> [AIM OF THE TASK] This exercise calls for the records to be repeated in full, exactly as written.

> [EXERCISE MATERIALS]
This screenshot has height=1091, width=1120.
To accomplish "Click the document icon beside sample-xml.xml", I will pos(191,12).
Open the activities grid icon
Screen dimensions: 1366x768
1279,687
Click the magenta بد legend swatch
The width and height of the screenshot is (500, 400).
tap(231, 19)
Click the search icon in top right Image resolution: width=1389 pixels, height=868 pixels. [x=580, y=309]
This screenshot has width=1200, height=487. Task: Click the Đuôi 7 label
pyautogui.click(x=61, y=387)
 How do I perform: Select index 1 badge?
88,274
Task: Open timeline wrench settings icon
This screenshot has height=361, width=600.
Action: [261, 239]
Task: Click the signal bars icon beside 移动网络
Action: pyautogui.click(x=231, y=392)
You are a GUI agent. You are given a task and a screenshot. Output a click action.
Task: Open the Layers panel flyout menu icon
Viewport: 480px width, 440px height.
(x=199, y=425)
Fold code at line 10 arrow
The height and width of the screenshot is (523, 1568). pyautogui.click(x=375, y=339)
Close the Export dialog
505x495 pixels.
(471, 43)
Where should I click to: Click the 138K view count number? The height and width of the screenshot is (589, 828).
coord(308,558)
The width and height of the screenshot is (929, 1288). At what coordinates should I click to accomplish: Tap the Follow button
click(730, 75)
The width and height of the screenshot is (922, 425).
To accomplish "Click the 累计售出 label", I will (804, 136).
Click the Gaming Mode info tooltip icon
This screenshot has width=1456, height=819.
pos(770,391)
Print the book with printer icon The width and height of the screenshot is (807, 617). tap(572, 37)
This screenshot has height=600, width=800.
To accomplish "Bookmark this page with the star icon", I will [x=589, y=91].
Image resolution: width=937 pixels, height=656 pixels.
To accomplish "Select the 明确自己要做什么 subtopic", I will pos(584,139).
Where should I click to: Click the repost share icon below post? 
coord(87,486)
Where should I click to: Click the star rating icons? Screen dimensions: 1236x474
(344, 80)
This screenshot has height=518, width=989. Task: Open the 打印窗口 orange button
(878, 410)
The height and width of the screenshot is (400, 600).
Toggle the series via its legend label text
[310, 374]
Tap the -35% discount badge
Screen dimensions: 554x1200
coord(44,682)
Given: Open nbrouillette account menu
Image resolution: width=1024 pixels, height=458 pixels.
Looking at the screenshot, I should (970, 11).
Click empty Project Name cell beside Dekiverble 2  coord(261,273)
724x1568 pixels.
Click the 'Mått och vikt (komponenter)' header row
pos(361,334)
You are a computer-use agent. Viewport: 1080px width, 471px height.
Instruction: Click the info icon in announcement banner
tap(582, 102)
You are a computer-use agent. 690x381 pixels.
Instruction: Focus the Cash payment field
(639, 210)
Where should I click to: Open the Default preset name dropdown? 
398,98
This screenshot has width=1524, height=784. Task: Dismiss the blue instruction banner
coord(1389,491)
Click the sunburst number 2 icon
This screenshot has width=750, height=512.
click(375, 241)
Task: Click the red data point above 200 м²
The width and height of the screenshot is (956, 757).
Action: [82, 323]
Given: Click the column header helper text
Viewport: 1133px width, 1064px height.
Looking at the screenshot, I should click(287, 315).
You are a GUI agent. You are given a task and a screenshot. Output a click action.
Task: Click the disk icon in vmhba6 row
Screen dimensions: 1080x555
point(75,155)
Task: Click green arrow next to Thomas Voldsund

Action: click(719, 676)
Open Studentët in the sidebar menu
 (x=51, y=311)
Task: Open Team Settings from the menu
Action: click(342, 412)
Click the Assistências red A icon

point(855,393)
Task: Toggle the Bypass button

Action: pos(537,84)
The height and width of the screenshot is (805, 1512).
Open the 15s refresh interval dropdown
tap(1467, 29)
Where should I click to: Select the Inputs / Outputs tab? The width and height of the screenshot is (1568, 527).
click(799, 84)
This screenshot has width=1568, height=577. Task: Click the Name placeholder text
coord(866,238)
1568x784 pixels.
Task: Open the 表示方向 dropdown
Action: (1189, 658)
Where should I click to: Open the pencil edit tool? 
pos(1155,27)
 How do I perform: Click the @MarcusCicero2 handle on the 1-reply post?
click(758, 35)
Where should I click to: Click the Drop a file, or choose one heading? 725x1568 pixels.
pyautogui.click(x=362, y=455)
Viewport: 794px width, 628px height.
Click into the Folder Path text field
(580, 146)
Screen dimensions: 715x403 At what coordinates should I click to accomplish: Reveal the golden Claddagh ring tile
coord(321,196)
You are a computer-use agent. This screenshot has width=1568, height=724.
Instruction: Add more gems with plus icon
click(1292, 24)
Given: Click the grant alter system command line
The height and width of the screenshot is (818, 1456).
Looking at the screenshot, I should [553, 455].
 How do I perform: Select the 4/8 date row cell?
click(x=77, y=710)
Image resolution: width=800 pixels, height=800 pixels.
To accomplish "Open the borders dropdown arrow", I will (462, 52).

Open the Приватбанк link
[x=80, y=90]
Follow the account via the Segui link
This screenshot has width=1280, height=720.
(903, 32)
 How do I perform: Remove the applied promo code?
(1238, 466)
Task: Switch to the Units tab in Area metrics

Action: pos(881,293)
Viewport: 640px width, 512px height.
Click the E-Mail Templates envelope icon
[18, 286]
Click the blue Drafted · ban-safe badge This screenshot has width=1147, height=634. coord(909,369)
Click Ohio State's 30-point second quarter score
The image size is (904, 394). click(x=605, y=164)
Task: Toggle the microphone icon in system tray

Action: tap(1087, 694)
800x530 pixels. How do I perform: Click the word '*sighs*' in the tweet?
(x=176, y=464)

> [WRITTEN REPLY]
This screenshot has height=1091, width=1120.
To accomplish "Click the document icon beside sample-xml.xml", I will pos(191,12).
Open the activities grid icon
Screen dimensions: 1366x768
1279,687
Click the magenta بد legend swatch
The width and height of the screenshot is (500, 400).
tap(231, 19)
Click the search icon in top right Image resolution: width=1389 pixels, height=868 pixels. [x=580, y=309]
This screenshot has width=1200, height=487. Task: Click the Đuôi 7 label
pyautogui.click(x=61, y=387)
 How do I perform: Select index 1 badge?
88,274
Task: Open timeline wrench settings icon
This screenshot has height=361, width=600.
Action: [261, 239]
Task: Click the signal bars icon beside 移动网络
Action: pyautogui.click(x=231, y=392)
You are a GUI agent. You are given a task and a screenshot. Output a click action.
Task: Open the Layers panel flyout menu icon
Viewport: 480px width, 440px height.
(x=199, y=425)
Fold code at line 10 arrow
The height and width of the screenshot is (523, 1568). pyautogui.click(x=375, y=339)
Close the Export dialog
505x495 pixels.
(471, 43)
Where should I click to: Click the 138K view count number? The height and width of the screenshot is (589, 828).
coord(308,558)
The width and height of the screenshot is (929, 1288). At what coordinates should I click to accomplish: Tap the Follow button
click(730, 75)
The width and height of the screenshot is (922, 425).
To accomplish "Click the 累计售出 label", I will (804, 136).
Click the Gaming Mode info tooltip icon
This screenshot has width=1456, height=819.
pos(770,391)
Print the book with printer icon The width and height of the screenshot is (807, 617). tap(572, 37)
This screenshot has height=600, width=800.
To accomplish "Bookmark this page with the star icon", I will [x=589, y=91].
Image resolution: width=937 pixels, height=656 pixels.
To accomplish "Select the 明确自己要做什么 subtopic", I will pos(584,139).
Where should I click to: Click the repost share icon below post? 
coord(87,486)
Where should I click to: Click the star rating icons? Screen dimensions: 1236x474
(344, 80)
This screenshot has height=518, width=989. Task: Open the 打印窗口 orange button
(878, 410)
The height and width of the screenshot is (400, 600).
Toggle the series via its legend label text
[310, 374]
Tap the -35% discount badge
Screen dimensions: 554x1200
coord(44,682)
Given: Open nbrouillette account menu
Image resolution: width=1024 pixels, height=458 pixels.
Looking at the screenshot, I should (970, 11).
Click empty Project Name cell beside Dekiverble 2  coord(261,273)
724x1568 pixels.
Click the 'Mått och vikt (komponenter)' header row
pos(361,334)
You are a computer-use agent. Viewport: 1080px width, 471px height.
Instruction: Click the info icon in announcement banner
tap(582, 102)
You are a computer-use agent. 690x381 pixels.
Instruction: Focus the Cash payment field
(639, 210)
Where should I click to: Open the Default preset name dropdown? 
398,98
This screenshot has width=1524, height=784. Task: Dismiss the blue instruction banner
coord(1389,491)
Click the sunburst number 2 icon
This screenshot has width=750, height=512.
click(375, 241)
Task: Click the red data point above 200 м²
The width and height of the screenshot is (956, 757).
Action: [82, 323]
Given: Click the column header helper text
Viewport: 1133px width, 1064px height.
Looking at the screenshot, I should click(287, 315).
You are a GUI agent. You are given a task and a screenshot. Output a click action.
Task: Click the disk icon in vmhba6 row
Screen dimensions: 1080x555
point(75,155)
Task: Click green arrow next to Thomas Voldsund

Action: click(719, 676)
Open Studentët in the sidebar menu
 (x=51, y=311)
Task: Open Team Settings from the menu
Action: click(342, 412)
Click the Assistências red A icon

point(855,393)
Task: Toggle the Bypass button

Action: pos(537,84)
The height and width of the screenshot is (805, 1512).
Open the 15s refresh interval dropdown
tap(1467, 29)
Where should I click to: Select the Inputs / Outputs tab? The width and height of the screenshot is (1568, 527).
click(799, 84)
This screenshot has width=1568, height=577. Task: Click the Name placeholder text
coord(866,238)
1568x784 pixels.
Task: Open the 表示方向 dropdown
Action: (1189, 658)
Where should I click to: Open the pencil edit tool? 
pos(1155,27)
 How do I perform: Click the @MarcusCicero2 handle on the 1-reply post?
click(758, 35)
Where should I click to: Click the Drop a file, or choose one heading? 725x1568 pixels.
pyautogui.click(x=362, y=455)
Viewport: 794px width, 628px height.
Click into the Folder Path text field
(580, 146)
Screen dimensions: 715x403 At what coordinates should I click to accomplish: Reveal the golden Claddagh ring tile
coord(321,196)
You are a computer-use agent. This screenshot has width=1568, height=724.
Instruction: Add more gems with plus icon
click(1292, 24)
Given: Click the grant alter system command line
The height and width of the screenshot is (818, 1456).
Looking at the screenshot, I should [553, 455].
 How do I perform: Select the 4/8 date row cell?
click(x=77, y=710)
Image resolution: width=800 pixels, height=800 pixels.
To accomplish "Open the borders dropdown arrow", I will (462, 52).

Open the Приватбанк link
[x=80, y=90]
Follow the account via the Segui link
This screenshot has width=1280, height=720.
(903, 32)
 How do I perform: Remove the applied promo code?
(1238, 466)
Task: Switch to the Units tab in Area metrics

Action: pos(881,293)
Viewport: 640px width, 512px height.
Click the E-Mail Templates envelope icon
[18, 286]
Click the blue Drafted · ban-safe badge This screenshot has width=1147, height=634. coord(909,369)
Click Ohio State's 30-point second quarter score
The image size is (904, 394). click(x=605, y=164)
Task: Toggle the microphone icon in system tray

Action: tap(1087, 694)
800x530 pixels. How do I perform: Click the word '*sighs*' in the tweet?
(x=176, y=464)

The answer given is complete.